Such devices are manufactured from similar components. Typically, one or more coils are wrapped around a laminated core to form windings, which may be coupled to the line or load and switched in and out of the circuit in a desirable manner. The equivalent magnetic circuit of a static inductive device comprises a source of magnetomotive force, which is a function of the number turns of the winding, in series with the reluctance of the core, which may include iron and, if provided, an air gap. While the air gap is not strictly speaking necessary, reactors and transformers without air gaps tend to saturate at high magnetic field densities. Thus, control is less precise and fault currents may produce catastrophic failures.

The core, shown in fragmentary form in FIG. 13, may be visualized as a body having a closed magnetic circuit, for example, a pair of legs and interconnecting yokes.
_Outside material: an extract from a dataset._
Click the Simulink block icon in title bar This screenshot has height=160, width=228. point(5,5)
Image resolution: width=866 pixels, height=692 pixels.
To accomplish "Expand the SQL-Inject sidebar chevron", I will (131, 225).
One of the legs may be cut through to form the air gap. The core may support the windings which, when energized by a current, produces a magnetic field φ in the core, which extends across the air gap. At high current densities the magnetic field is intense.

Although useful and desirable, the gap represents a weak link in the structure of the core. The core tends to vibrate at a frequency twice that of the alternating input current. This is the source of vibrational noise and stress in such devices.

Another problem associated with the air gap is that the field φ fringes, spreads out and is less confined. Thus, field lines tend to enter and leave the core with a non-zero component transverse to the core laminations which can cause a concentration in unwanted eddy currents and hot spots in the core.

These problems are somewhat alleviated by the use of one or more inserts in the gap designed to stabilize the structure and thereby reduce vibrations. In addition, the structure, or insert, is formed of materials which are designed to reduce the fringing effects in the gap. However, these devices are difficult to manufacture and are expensive.

An article by Arthur W. Kelley and F. Peter Symonds of North Carolina State University entitled “Plastic-Iron-Powder-Distributed-Air-Gap Magnetic Material” discusses both discrete and distributed air gap inductor core technology as well as using fine metal powder in the making of specific shaped parts, such as air gap magnetic materials and also for use in making radar absorbing materials.

In the Kelley paper, the magnetic permeability is fixed and specific throughout the various applications disclosed. The present invention is directed to an air gap insert having a transitional zone wherein the magnetic permeability is at some intermediate value less than that of the core itself and greater than that of the air gap material itself.

The solutions presented in the Kelley article would only apply in the field of high frequency, low current signal handling and would not necessarily work in the field of high power, low frequency electronics.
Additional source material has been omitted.